Content starts

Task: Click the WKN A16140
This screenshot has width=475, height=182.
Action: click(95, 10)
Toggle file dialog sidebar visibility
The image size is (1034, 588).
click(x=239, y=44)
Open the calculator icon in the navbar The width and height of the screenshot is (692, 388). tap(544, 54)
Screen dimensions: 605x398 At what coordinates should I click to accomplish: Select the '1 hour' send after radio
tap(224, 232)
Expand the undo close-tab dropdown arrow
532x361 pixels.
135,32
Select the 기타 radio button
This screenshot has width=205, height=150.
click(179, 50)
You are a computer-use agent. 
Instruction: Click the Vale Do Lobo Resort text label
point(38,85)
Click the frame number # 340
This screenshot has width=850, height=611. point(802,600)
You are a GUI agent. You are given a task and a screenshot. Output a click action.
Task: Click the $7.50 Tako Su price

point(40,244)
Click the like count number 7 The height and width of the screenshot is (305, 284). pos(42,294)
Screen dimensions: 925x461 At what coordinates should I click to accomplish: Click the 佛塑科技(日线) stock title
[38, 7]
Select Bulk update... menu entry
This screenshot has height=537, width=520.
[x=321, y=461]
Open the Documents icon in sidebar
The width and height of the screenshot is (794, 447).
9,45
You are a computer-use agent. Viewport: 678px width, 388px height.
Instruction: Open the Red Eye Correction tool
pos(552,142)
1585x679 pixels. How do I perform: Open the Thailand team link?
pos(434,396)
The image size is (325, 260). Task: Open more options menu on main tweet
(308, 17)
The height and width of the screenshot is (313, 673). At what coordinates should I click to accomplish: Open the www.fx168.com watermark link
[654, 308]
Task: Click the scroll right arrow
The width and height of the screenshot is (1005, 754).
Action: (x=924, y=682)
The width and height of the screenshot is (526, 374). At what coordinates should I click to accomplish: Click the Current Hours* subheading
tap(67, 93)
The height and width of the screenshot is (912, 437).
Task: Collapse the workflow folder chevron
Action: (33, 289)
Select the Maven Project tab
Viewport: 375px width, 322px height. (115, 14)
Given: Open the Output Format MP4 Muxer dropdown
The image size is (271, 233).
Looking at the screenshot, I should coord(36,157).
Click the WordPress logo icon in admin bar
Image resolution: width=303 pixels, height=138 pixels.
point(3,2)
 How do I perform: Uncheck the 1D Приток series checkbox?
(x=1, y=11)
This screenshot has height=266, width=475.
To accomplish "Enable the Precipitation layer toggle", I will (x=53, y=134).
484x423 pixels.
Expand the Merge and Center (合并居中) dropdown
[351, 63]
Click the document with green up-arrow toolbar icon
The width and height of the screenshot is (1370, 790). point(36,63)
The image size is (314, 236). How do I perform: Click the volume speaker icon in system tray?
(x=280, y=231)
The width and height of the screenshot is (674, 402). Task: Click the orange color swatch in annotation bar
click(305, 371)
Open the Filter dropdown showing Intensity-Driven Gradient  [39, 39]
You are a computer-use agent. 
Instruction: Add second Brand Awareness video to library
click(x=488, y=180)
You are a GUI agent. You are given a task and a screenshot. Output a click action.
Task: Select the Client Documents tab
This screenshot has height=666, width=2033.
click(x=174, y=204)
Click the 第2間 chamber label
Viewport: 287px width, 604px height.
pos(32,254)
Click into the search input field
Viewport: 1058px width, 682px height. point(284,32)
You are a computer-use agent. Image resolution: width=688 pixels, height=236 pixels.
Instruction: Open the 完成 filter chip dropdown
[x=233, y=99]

Content ends

What the task asks
The reply should consist solely of the lines of the data, exact, from the opening line through the line with "Task: Click the scroll right arrow", inclusive.

Answer space
Task: Click the WKN A16140
This screenshot has width=475, height=182.
Action: click(95, 10)
Toggle file dialog sidebar visibility
The image size is (1034, 588).
click(x=239, y=44)
Open the calculator icon in the navbar The width and height of the screenshot is (692, 388). tap(544, 54)
Screen dimensions: 605x398 At what coordinates should I click to accomplish: Select the '1 hour' send after radio
tap(224, 232)
Expand the undo close-tab dropdown arrow
532x361 pixels.
135,32
Select the 기타 radio button
This screenshot has width=205, height=150.
click(179, 50)
You are a computer-use agent. 
Instruction: Click the Vale Do Lobo Resort text label
point(38,85)
Click the frame number # 340
This screenshot has width=850, height=611. point(802,600)
You are a GUI agent. You are given a task and a screenshot. Output a click action.
Task: Click the $7.50 Tako Su price

point(40,244)
Click the like count number 7 The height and width of the screenshot is (305, 284). pos(42,294)
Screen dimensions: 925x461 At what coordinates should I click to accomplish: Click the 佛塑科技(日线) stock title
[38, 7]
Select Bulk update... menu entry
This screenshot has height=537, width=520.
[x=321, y=461]
Open the Documents icon in sidebar
The width and height of the screenshot is (794, 447).
9,45
You are a computer-use agent. Viewport: 678px width, 388px height.
Instruction: Open the Red Eye Correction tool
pos(552,142)
1585x679 pixels. How do I perform: Open the Thailand team link?
pos(434,396)
The image size is (325, 260). Task: Open more options menu on main tweet
(308, 17)
The height and width of the screenshot is (313, 673). At what coordinates should I click to accomplish: Open the www.fx168.com watermark link
[654, 308]
Task: Click the scroll right arrow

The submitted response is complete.